This is the natural habitat of the San Francisco liberal arts student. The blue-haired, orange leggings, faux leather jacket-wearing, dark eyeliner-painting, frilly choker-donning type. Also, the latte-drinking, Lululemon bag-slinging, Apple watch-wearing, crop topping type.
“My roommate did a thesis on chairs, but then she switched to cups,” one young lady said to another.
New York has more Roy Liechtenstein and Pittsburg has more Andy Warhol. I’m not a contemporary art kinda person, but I do get Cold War-era German art that reflect on its National Socialist history and the realities of the east-west split. Still, it takes someone who understands the socio-historical context of Germany during the cold war and an understanding of Nazi architecture to appreciate its abstract nature. Can someone because the master of the histories of the many places the art in this museum come from? No. But there is something universal about the appeal of Dutch Golden Age oil on canvas.

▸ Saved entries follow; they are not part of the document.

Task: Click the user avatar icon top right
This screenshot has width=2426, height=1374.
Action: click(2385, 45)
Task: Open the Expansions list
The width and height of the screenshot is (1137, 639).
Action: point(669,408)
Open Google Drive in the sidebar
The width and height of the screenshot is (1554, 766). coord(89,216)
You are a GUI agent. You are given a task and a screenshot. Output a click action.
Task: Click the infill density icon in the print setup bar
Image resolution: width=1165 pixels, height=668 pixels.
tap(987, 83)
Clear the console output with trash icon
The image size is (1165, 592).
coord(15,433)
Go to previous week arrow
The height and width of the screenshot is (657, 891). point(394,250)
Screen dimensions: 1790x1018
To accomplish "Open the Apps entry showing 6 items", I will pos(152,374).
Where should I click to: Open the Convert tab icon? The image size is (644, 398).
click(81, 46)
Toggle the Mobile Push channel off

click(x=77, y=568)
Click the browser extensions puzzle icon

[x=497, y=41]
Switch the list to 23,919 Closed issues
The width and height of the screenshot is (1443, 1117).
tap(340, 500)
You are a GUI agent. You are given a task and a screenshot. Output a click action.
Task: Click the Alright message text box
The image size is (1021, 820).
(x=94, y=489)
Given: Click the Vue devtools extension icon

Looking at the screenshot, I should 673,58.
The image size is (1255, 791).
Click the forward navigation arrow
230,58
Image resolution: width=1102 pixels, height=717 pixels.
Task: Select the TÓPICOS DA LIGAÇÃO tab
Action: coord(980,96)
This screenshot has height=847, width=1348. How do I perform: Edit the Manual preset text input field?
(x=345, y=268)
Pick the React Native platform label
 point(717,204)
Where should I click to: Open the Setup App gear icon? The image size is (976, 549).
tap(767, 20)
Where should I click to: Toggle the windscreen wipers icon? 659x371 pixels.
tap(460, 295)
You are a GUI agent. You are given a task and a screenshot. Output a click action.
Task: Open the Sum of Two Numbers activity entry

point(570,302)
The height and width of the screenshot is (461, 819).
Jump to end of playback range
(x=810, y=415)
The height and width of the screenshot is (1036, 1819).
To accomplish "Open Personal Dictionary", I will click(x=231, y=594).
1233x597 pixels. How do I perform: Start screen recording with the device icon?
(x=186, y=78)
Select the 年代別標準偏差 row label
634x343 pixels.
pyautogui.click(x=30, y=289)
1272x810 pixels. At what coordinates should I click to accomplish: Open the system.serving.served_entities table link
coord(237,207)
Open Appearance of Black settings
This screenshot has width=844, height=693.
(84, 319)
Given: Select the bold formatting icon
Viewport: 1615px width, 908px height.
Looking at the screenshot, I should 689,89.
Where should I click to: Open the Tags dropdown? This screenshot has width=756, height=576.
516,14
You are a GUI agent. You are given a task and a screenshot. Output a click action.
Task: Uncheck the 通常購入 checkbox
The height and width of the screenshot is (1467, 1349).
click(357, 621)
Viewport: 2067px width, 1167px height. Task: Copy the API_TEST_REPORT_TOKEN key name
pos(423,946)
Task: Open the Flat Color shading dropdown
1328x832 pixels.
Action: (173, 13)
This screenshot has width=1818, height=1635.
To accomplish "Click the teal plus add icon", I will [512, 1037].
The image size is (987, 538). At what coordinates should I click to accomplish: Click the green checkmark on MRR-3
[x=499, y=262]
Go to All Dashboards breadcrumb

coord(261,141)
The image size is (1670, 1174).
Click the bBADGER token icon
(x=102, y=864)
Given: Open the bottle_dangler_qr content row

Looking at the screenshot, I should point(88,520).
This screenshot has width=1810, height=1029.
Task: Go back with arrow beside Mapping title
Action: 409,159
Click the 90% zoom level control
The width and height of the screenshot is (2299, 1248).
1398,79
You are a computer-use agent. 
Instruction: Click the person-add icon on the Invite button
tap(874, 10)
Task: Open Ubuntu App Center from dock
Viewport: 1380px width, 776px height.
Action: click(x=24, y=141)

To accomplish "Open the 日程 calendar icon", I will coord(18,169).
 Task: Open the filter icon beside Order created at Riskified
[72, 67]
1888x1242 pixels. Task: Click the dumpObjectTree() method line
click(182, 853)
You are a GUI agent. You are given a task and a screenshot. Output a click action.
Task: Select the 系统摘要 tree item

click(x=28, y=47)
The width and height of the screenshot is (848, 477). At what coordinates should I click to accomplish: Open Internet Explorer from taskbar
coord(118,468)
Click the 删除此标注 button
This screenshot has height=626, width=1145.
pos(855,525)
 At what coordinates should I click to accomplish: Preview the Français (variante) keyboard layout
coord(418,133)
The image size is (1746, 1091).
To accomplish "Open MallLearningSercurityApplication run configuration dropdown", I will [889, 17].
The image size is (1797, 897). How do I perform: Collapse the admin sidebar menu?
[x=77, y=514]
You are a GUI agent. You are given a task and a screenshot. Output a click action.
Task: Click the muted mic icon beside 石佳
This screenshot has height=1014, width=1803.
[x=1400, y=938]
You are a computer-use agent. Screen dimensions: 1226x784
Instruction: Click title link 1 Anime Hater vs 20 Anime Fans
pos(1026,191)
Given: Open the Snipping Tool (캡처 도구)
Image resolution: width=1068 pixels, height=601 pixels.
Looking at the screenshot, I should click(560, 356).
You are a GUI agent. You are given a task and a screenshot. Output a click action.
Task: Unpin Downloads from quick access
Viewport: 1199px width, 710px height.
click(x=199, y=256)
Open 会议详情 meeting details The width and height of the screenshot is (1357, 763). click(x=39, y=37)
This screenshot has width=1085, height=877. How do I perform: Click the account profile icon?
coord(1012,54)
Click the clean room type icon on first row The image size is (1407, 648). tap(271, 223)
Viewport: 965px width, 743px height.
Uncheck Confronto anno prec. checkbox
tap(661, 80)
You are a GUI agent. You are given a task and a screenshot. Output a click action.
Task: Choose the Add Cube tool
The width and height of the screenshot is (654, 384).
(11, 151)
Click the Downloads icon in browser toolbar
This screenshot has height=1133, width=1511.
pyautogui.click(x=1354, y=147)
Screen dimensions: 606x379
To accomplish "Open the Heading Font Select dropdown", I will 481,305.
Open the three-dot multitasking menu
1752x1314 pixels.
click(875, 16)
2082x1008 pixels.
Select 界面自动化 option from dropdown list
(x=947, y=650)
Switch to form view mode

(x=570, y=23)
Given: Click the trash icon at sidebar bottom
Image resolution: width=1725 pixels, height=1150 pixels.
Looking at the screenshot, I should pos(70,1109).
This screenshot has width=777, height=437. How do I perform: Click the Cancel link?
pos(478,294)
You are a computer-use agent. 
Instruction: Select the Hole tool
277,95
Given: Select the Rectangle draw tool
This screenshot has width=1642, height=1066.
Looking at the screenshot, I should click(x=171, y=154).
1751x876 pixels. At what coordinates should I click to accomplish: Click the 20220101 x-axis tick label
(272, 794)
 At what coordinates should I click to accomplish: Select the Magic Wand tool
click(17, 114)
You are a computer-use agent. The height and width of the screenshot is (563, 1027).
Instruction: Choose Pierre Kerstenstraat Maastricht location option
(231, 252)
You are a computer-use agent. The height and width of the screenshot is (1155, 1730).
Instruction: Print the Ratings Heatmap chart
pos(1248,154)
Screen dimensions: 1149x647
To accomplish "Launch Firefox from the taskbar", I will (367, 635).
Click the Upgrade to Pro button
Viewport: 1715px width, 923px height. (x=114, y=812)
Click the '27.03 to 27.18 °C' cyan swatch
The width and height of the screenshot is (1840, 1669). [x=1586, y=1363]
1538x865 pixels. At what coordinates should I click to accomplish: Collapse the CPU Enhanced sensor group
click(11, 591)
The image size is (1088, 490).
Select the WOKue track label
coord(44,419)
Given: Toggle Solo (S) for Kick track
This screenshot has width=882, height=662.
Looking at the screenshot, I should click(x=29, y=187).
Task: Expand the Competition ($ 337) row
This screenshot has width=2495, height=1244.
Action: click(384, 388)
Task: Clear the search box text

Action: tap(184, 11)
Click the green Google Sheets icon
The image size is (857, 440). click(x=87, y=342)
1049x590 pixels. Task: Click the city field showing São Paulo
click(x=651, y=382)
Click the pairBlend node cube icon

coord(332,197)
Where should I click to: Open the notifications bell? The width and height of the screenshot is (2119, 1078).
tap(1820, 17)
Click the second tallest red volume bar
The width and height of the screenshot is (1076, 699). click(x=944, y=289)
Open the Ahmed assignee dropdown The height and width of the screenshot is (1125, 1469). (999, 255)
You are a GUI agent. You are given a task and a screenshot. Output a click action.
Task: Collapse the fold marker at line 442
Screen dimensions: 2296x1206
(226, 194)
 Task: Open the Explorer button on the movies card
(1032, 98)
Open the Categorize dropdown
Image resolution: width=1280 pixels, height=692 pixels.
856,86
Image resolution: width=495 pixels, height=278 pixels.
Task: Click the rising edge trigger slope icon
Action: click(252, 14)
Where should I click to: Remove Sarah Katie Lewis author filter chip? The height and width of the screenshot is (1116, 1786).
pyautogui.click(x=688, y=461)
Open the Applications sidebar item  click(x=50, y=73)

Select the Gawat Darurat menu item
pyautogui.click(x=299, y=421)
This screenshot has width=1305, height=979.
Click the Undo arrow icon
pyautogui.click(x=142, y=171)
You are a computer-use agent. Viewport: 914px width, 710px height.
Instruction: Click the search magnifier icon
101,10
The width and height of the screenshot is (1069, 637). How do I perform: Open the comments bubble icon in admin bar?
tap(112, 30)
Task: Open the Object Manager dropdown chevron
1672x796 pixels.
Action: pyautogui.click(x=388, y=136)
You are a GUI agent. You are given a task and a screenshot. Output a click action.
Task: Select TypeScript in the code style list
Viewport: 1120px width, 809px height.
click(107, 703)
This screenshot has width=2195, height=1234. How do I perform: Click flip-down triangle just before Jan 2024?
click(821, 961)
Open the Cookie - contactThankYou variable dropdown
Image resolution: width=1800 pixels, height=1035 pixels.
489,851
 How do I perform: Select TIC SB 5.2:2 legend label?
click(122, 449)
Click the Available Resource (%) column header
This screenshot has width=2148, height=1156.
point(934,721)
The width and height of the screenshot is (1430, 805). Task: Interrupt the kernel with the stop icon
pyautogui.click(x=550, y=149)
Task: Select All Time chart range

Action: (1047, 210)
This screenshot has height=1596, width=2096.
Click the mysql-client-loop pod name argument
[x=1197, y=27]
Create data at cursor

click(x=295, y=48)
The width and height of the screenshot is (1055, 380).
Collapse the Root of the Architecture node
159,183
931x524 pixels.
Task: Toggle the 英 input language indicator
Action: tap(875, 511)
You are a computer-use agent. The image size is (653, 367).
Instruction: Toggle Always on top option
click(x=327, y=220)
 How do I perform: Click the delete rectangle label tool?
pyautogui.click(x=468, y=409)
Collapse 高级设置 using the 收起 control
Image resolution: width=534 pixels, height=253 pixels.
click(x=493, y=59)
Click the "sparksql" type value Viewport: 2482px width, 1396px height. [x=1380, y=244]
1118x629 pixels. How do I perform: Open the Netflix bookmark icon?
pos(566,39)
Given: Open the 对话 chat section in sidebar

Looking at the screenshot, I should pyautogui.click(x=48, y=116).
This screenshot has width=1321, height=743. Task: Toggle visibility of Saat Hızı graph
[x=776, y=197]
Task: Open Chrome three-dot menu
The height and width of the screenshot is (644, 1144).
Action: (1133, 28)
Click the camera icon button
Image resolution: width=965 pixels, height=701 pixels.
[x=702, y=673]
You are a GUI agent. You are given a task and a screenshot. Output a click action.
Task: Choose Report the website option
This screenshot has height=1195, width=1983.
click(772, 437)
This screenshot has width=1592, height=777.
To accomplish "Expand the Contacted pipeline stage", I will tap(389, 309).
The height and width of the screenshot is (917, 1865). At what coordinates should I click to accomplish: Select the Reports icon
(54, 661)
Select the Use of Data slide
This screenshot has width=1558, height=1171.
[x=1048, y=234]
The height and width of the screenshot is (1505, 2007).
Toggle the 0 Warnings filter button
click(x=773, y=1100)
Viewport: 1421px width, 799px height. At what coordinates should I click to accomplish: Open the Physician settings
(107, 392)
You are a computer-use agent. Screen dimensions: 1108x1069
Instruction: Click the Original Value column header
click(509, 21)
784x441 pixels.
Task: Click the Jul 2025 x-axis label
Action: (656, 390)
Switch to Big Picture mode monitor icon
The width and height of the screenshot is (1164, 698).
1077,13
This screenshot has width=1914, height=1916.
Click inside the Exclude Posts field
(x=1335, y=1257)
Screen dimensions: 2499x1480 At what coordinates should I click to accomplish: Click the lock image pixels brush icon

Folks lining up to take a picture in a multicoloured mirror tunnel, staring at a fan blow a piece of cloth, and talking about the inspiration of shapes in primary colours doesn’t inspire intelligence. The abstract type of modern art where a blank canvas with a streak of yellow is lauded as an abstract expression, where several splatters of paint yield wild auction prices, and an arrangement of rocks is interpreted as climate-friendly and organic forms of sculpture.
This is like calling golf a sport—the only sport that doesn’t discriminate based on physical fitness. Is it still a sport? Is art that could be created by a child still worthy of being put in a gallery? Mozart wrote a more widely-acclaimed symphony than that when he was 9.
Worst $25 I had spent in the whole trip.